As hair plays a crucial role in people`s physical appearance, experiencing hair loss can be a huge problem. But, did you know that there are vitamins which stimulate hair growth? As a matter of fact, nutrition, including nutrient deficiencies, is the key factor of hair loss.
Top 6 Vitamins for Hair Growth
- Fish Oil
Oils rich in fatty acids have long been used in both animal and human studies to analyze the effects on hair and skin health. Omega-3 fats have been found to be effective at nourishing the skin, reducing inflammation which can lead to hair loss, and supporting hair thickening.
Eat omega-3 foods like sardines, salmon, mackerel, tuna, white fish, walnuts, egg yolks, hemp seeds and natto to reduce inflammation and balance hormones.

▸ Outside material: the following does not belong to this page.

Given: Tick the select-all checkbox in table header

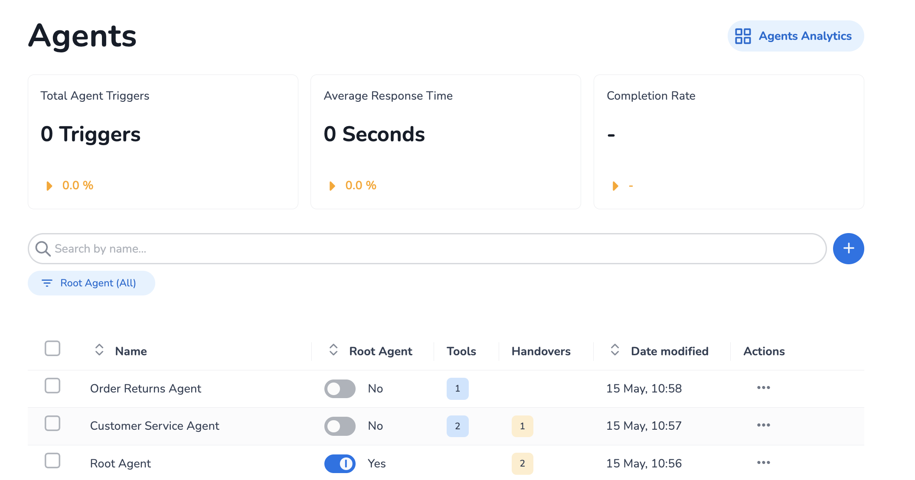Looking at the screenshot, I should pyautogui.click(x=52, y=348).
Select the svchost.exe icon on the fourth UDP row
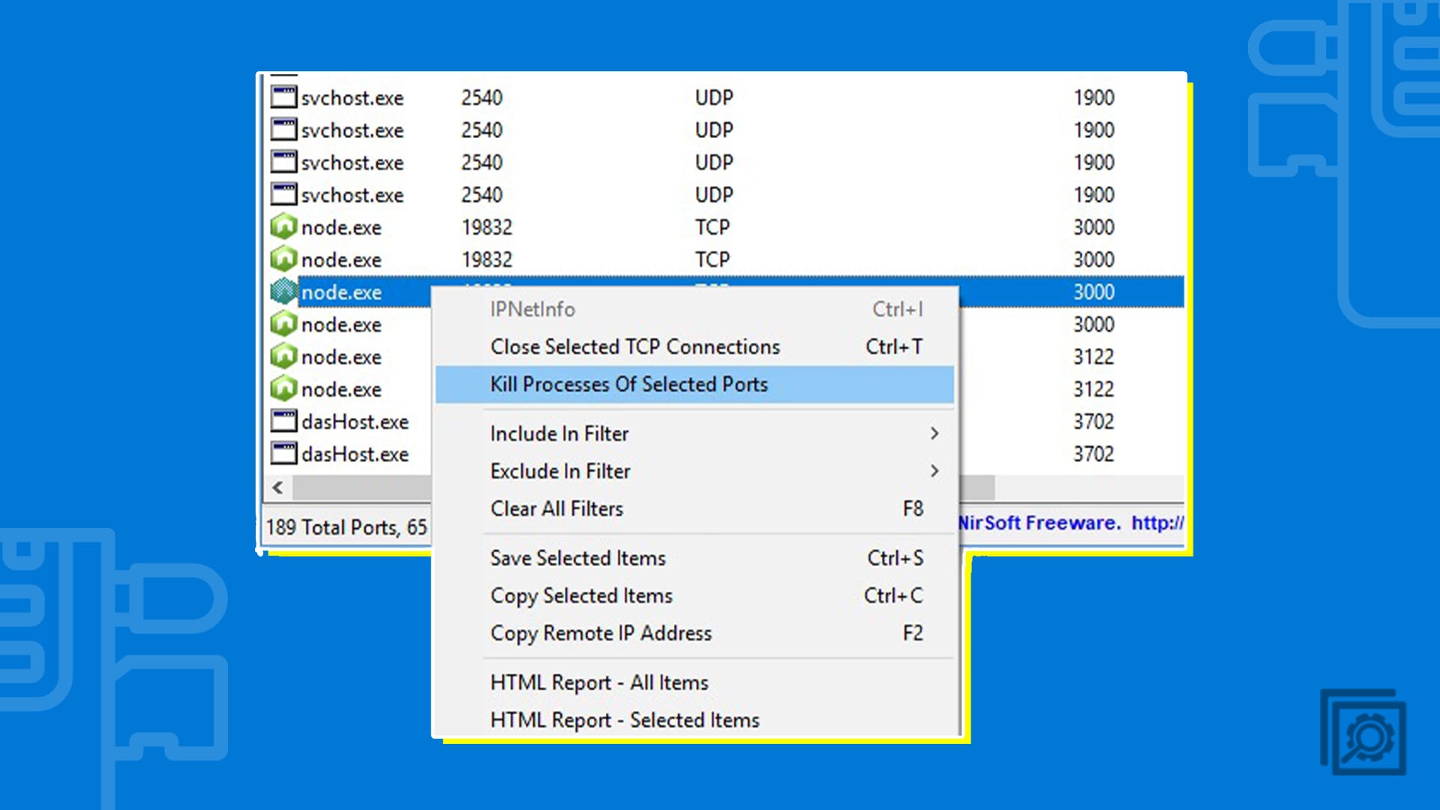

Zinc has long been used for treating disorders like alopecia areata and telogen effluvium, forms of hair loss, as zinc benefits hair follicle health. Zinc is a crucial co-factor for many enzymes and it is involved with important activities in the hair follicle. It is also a powerful inhibitor of hair follicle regression, and it speeds up hair follicle recovery. It has been scientifically proven that some alopecia areata patients have zinc deficiency, and oral zinc sulfate therapy serves as an effective treatment.
- B-Complex Vitamin (Biotin & B5)
Biotin and pantothenic acid (vitamin B5) have been used as alternative treatments for hair loss. Biotin rebuilds hair shingles which have been damaged from blow-drying, ironing, over-shampooing, and exposure to the sun. Vitamin B5 supports the adrenal glands, which in turn stimulates hair growth.
To strengthen the hair and reverse hair loss, take one B-complex vitamin tablet a day or take biotin and vitamin B5 separately. To avoid a deficiency and stimulate hair growth, eating biotin and vitamin B5 foods like beef, chicken, eggs, legumes, potatoes, and nuts, is also a good idea.
- Vitamin C
It has been scientifically shown that oxidative stress plays a critical role in the aging process. Reactive oxygen species or free radicals are reactive molecules that can directly damage the cellular structural membranes, proteins, lipids, and DNA.
To combat free radical damage and protect the hair from aging, eat plenty of vitamin C- rich foods, such as oranges, strawberries, grapefruit, kiwi kale, red peppers, broccoli, and Brussels sprouts. If you need supplementation, take 500–1,000 milligrams of vitamin C twice a day as an antioxidant.
- Vitamin D
Hair follicles are sensitive to hormones, and vitamin D is a hormone which plays a crucial role in immune regulation, cell growth differentiation, and calcium homeostasis. It is a well-known fact that alopecia areata is often found in patients with vitamin D deficiency, vitamin D-resistant rickets or vitamin D receptor mutation.
The best way to absorb vitamin D is to sit in the sun for about ten minutes a day, which allows you to absorb about 10,000 units of natural vitamin D. Topical application of the vitamin may also help restore hair cycle dysfunction in patients with alopecia areata. To boost your vitamin D levels with food, eat plenty of eel, salmon, halibut, mackerel, and whitefish.
It has been scientifically shown that there is a strong link between iron deficiency and hair loss, and some suggest that iron deficiency may be associated with alopecia areata, telogen effluvium, deluge effluvium, and diffuse hair loss.
To increase hair growth, add iron-rich foods in your diet every day. Consume lots of black beans, navy beans, egg yolks, beef steak, collard greens, Swiss chard, and spinach.